Ernest Lavisse (December 17, 1842 - August 18, 1922) was a French historian.

He was born at Nouvion-en-Thiérache, Aisne. In 1865 he obtained a fellowship in history, and in 1875 became a doctor of letters; he was appointed maitre de conference (1876) at the école normale supérieure, succeeding Fustel de Coulanges, and then professor of modern history at the Sorbonne (1888), in the place of Henri Wallon. He was an eloquent professor and very fond of young people, and played an important part in the revival of higher studies in France after 1871. His learning was displayed in his public lectures and his addresses, in his private lessons, where he taught a small number of pupils the, historical method, and in his books, where he wrote ad probandum at least as much as ad narrandum: class-books, collections of articles, intermingled with personal reminiscences (Questions d'enseignement national, 1885; Etudes et étudiants, 1890; A propos de nos écoles, 1895), rough historical sketches (Vue générale de l'histoire politique de l'Europe, 1890), etc. His works of learning are lucid and vivid.

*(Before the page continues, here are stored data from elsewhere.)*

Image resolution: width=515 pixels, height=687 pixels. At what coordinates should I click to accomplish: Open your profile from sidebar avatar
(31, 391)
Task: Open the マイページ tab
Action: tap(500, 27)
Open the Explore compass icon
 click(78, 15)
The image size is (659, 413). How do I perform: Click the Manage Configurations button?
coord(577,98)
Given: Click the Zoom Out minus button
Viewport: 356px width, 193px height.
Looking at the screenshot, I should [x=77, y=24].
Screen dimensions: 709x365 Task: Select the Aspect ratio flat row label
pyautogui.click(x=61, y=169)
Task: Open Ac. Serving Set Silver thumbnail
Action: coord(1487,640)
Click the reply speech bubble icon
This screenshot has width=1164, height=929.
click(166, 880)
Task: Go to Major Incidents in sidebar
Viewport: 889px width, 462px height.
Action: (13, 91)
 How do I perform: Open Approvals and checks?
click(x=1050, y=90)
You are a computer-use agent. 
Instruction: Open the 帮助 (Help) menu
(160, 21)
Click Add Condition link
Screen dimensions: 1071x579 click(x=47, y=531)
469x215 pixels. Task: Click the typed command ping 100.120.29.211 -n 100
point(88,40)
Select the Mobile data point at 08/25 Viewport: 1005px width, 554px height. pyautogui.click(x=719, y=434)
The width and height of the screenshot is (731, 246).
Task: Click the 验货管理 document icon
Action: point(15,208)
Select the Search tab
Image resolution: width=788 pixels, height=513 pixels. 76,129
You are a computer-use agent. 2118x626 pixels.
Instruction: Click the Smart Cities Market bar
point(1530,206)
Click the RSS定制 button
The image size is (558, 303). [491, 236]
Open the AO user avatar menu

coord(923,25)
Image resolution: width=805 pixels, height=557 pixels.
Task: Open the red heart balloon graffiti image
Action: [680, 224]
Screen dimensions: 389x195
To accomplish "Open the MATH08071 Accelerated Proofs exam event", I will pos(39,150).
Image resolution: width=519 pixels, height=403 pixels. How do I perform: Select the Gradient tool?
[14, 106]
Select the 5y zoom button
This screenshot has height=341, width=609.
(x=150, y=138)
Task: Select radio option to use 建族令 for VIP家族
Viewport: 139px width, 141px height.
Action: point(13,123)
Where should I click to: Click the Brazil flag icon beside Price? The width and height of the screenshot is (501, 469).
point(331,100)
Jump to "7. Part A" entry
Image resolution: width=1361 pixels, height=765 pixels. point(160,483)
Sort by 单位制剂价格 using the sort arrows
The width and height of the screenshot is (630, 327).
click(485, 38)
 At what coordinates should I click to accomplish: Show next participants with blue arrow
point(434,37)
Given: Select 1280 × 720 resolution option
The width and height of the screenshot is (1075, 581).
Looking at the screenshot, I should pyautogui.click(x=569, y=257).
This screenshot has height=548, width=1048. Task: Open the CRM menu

After the Franco-Prussian War Lavisse studied the development of Prussia and wrote Etude sur l'une des origines de la monarchie prussienne, ou la Marche de Brandebourg sous la dynastie ascanienne, which was his thesis for his doctor's degree, and Etudes sur l'Histoire de la Prusse (1879). In connexion with his study of the Holy Roman Empire, and the cause of its decline, he wrote a number of articles which were published in the Revue des Deux Mondes; and he wrote Trois empereurs d'Allemagne (1888), La Jeunesse du grand Frédéric (1891) and Frédéric II. avant son avènement (1893) when studying the modern German empire and the grounds for its strength. With his friend Alfred Rambaud he conceived the plan of L'Histoire générale du IVe siècle à nos jours, to which, however, he contributed nothing.

He edited the Histoire de France depuis les origines jusqu'a la Revolution (1901-), in which he carefully revised the work of his numerous assistants, reserving the greatest part of the reign of Louis XIV for himself. This section occupies the whole of volume vii. It is a remarkable piece of work, and the sketch of absolute government in France during this period has never before been traced with an equal amount of insight and brilliance. Lavisse was admitted to the Académie française on the death of Admiral Jurieri de la Gravière in 1892, and after the death of James Darmesteter became editor of the Revue de Paris. He is, however, chiefly a master of pedagogy. When the école normale was joined to the university of Paris, Lavisse was appointed director of the new organization, which he had helped more than any one to bring about.